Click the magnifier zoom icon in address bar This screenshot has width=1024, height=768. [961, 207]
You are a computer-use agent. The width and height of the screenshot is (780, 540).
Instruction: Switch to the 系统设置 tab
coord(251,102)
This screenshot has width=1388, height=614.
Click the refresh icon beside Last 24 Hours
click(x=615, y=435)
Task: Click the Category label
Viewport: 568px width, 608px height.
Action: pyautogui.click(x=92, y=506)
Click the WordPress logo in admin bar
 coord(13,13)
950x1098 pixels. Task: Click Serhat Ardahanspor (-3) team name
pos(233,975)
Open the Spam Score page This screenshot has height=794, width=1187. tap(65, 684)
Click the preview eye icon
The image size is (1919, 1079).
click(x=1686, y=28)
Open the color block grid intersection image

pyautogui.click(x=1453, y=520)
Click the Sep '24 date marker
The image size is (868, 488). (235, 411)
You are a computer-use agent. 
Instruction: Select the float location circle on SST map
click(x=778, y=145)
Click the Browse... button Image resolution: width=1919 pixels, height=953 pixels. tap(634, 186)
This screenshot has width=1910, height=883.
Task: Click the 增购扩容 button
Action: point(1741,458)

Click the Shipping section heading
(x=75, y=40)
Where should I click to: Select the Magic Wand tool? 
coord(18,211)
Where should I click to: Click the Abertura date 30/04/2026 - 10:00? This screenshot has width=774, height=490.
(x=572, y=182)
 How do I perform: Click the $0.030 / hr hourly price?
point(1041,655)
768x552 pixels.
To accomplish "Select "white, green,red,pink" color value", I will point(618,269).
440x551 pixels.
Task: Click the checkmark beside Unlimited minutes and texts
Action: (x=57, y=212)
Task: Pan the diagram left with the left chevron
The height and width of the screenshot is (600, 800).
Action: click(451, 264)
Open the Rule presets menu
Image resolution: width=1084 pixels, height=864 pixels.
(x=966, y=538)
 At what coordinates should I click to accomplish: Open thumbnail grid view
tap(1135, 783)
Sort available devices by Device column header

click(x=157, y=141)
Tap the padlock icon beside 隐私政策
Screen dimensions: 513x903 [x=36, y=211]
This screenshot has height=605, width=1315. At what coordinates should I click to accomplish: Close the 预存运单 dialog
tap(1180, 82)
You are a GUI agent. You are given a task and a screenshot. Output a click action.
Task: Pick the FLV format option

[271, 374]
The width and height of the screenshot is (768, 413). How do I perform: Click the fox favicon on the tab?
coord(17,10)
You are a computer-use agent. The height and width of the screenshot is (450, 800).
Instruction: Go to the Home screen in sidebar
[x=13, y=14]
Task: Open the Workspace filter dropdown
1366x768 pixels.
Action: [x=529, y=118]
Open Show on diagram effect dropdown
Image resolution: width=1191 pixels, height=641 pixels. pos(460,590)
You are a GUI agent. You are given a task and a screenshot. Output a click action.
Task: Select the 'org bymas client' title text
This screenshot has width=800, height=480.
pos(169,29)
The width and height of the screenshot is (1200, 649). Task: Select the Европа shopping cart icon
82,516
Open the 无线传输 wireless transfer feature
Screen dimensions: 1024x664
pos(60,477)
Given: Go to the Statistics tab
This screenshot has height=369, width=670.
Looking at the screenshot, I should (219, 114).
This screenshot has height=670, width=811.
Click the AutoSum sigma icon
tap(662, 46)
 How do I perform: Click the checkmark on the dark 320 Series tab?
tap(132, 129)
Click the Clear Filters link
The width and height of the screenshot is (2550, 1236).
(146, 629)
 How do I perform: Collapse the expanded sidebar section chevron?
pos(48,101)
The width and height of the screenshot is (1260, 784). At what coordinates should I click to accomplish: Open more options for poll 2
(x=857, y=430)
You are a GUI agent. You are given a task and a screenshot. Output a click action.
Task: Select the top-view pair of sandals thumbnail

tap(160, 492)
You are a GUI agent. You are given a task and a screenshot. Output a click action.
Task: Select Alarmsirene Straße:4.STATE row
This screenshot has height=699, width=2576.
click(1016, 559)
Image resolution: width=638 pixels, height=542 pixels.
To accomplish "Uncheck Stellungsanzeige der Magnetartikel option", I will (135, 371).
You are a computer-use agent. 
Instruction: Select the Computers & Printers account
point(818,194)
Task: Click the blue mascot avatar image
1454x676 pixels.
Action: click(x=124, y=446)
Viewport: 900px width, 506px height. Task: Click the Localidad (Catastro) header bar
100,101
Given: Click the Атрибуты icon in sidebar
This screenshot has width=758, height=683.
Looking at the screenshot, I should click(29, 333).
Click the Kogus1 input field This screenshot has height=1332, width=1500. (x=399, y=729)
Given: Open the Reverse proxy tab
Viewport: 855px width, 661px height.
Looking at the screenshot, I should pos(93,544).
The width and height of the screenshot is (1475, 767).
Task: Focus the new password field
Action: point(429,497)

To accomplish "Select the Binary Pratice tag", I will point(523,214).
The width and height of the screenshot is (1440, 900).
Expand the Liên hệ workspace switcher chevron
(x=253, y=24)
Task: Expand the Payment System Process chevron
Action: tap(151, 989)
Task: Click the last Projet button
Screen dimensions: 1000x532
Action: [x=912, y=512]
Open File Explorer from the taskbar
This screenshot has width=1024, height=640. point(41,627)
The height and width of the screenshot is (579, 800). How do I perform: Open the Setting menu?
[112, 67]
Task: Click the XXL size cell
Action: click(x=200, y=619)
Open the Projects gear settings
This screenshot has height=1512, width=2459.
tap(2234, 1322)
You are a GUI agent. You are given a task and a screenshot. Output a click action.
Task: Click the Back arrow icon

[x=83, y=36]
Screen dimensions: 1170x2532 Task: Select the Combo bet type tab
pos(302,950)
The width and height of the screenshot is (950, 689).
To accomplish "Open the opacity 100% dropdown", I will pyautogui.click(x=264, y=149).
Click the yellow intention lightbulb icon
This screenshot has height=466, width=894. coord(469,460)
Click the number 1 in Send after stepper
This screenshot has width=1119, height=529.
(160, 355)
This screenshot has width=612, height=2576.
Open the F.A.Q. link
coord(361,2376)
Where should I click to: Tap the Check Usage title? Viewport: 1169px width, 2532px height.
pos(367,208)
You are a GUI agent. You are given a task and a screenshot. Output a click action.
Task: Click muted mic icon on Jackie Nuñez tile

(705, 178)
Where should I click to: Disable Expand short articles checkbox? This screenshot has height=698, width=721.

DIRECTIONS: Using the same words as the original, repeat the records above.

OUTPUT OF THE TASK:
Click the magnifier zoom icon in address bar This screenshot has width=1024, height=768. [961, 207]
You are a computer-use agent. The width and height of the screenshot is (780, 540).
Instruction: Switch to the 系统设置 tab
coord(251,102)
This screenshot has width=1388, height=614.
Click the refresh icon beside Last 24 Hours
click(x=615, y=435)
Task: Click the Category label
Viewport: 568px width, 608px height.
Action: pyautogui.click(x=92, y=506)
Click the WordPress logo in admin bar
 coord(13,13)
950x1098 pixels. Task: Click Serhat Ardahanspor (-3) team name
pos(233,975)
Open the Spam Score page This screenshot has height=794, width=1187. tap(65, 684)
Click the preview eye icon
The image size is (1919, 1079).
click(x=1686, y=28)
Open the color block grid intersection image

pyautogui.click(x=1453, y=520)
Click the Sep '24 date marker
The image size is (868, 488). (235, 411)
You are a computer-use agent. 
Instruction: Select the float location circle on SST map
click(x=778, y=145)
Click the Browse... button Image resolution: width=1919 pixels, height=953 pixels. tap(634, 186)
This screenshot has width=1910, height=883.
Task: Click the 增购扩容 button
Action: point(1741,458)

Click the Shipping section heading
(x=75, y=40)
Where should I click to: Select the Magic Wand tool? 
coord(18,211)
Where should I click to: Click the Abertura date 30/04/2026 - 10:00? This screenshot has width=774, height=490.
(x=572, y=182)
 How do I perform: Click the $0.030 / hr hourly price?
point(1041,655)
768x552 pixels.
To accomplish "Select "white, green,red,pink" color value", I will point(618,269).
440x551 pixels.
Task: Click the checkmark beside Unlimited minutes and texts
Action: (x=57, y=212)
Task: Pan the diagram left with the left chevron
The height and width of the screenshot is (600, 800).
Action: click(451, 264)
Open the Rule presets menu
Image resolution: width=1084 pixels, height=864 pixels.
(x=966, y=538)
 At what coordinates should I click to accomplish: Open thumbnail grid view
tap(1135, 783)
Sort available devices by Device column header

click(x=157, y=141)
Tap the padlock icon beside 隐私政策
Screen dimensions: 513x903 [x=36, y=211]
This screenshot has height=605, width=1315. At what coordinates should I click to accomplish: Close the 预存运单 dialog
tap(1180, 82)
You are a GUI agent. You are given a task and a screenshot. Output a click action.
Task: Pick the FLV format option

[271, 374]
The width and height of the screenshot is (768, 413). How do I perform: Click the fox favicon on the tab?
coord(17,10)
You are a computer-use agent. The height and width of the screenshot is (450, 800).
Instruction: Go to the Home screen in sidebar
[x=13, y=14]
Task: Open the Workspace filter dropdown
1366x768 pixels.
Action: [x=529, y=118]
Open Show on diagram effect dropdown
Image resolution: width=1191 pixels, height=641 pixels. pos(460,590)
You are a GUI agent. You are given a task and a screenshot. Output a click action.
Task: Select the 'org bymas client' title text
This screenshot has width=800, height=480.
pos(169,29)
The width and height of the screenshot is (1200, 649). Task: Select the Европа shopping cart icon
82,516
Open the 无线传输 wireless transfer feature
Screen dimensions: 1024x664
pos(60,477)
Given: Go to the Statistics tab
This screenshot has height=369, width=670.
Looking at the screenshot, I should (219, 114).
This screenshot has height=670, width=811.
Click the AutoSum sigma icon
tap(662, 46)
 How do I perform: Click the checkmark on the dark 320 Series tab?
tap(132, 129)
Click the Clear Filters link
The width and height of the screenshot is (2550, 1236).
(146, 629)
 How do I perform: Collapse the expanded sidebar section chevron?
pos(48,101)
The width and height of the screenshot is (1260, 784). At what coordinates should I click to accomplish: Open more options for poll 2
(x=857, y=430)
You are a GUI agent. You are given a task and a screenshot. Output a click action.
Task: Select the top-view pair of sandals thumbnail

tap(160, 492)
You are a GUI agent. You are given a task and a screenshot. Output a click action.
Task: Select Alarmsirene Straße:4.STATE row
This screenshot has height=699, width=2576.
click(1016, 559)
Image resolution: width=638 pixels, height=542 pixels.
To accomplish "Uncheck Stellungsanzeige der Magnetartikel option", I will (135, 371).
You are a computer-use agent. 
Instruction: Select the Computers & Printers account
point(818,194)
Task: Click the blue mascot avatar image
1454x676 pixels.
Action: click(x=124, y=446)
Viewport: 900px width, 506px height. Task: Click the Localidad (Catastro) header bar
100,101
Given: Click the Атрибуты icon in sidebar
This screenshot has width=758, height=683.
Looking at the screenshot, I should click(29, 333).
Click the Kogus1 input field This screenshot has height=1332, width=1500. (x=399, y=729)
Given: Open the Reverse proxy tab
Viewport: 855px width, 661px height.
Looking at the screenshot, I should pos(93,544).
The width and height of the screenshot is (1475, 767).
Task: Focus the new password field
Action: point(429,497)

To accomplish "Select the Binary Pratice tag", I will point(523,214).
The width and height of the screenshot is (1440, 900).
Expand the Liên hệ workspace switcher chevron
(x=253, y=24)
Task: Expand the Payment System Process chevron
Action: tap(151, 989)
Task: Click the last Projet button
Screen dimensions: 1000x532
Action: [x=912, y=512]
Open File Explorer from the taskbar
This screenshot has width=1024, height=640. point(41,627)
The height and width of the screenshot is (579, 800). How do I perform: Open the Setting menu?
[112, 67]
Task: Click the XXL size cell
Action: click(x=200, y=619)
Open the Projects gear settings
This screenshot has height=1512, width=2459.
tap(2234, 1322)
You are a GUI agent. You are given a task and a screenshot. Output a click action.
Task: Click the Back arrow icon

[x=83, y=36]
Screen dimensions: 1170x2532 Task: Select the Combo bet type tab
pos(302,950)
The width and height of the screenshot is (950, 689).
To accomplish "Open the opacity 100% dropdown", I will pyautogui.click(x=264, y=149).
Click the yellow intention lightbulb icon
This screenshot has height=466, width=894. coord(469,460)
Click the number 1 in Send after stepper
This screenshot has width=1119, height=529.
(160, 355)
This screenshot has width=612, height=2576.
Open the F.A.Q. link
coord(361,2376)
Where should I click to: Tap the Check Usage title? Viewport: 1169px width, 2532px height.
pos(367,208)
You are a GUI agent. You are given a task and a screenshot. Output a click action.
Task: Click muted mic icon on Jackie Nuñez tile

(705, 178)
Where should I click to: Disable Expand short articles checkbox? This screenshot has height=698, width=721.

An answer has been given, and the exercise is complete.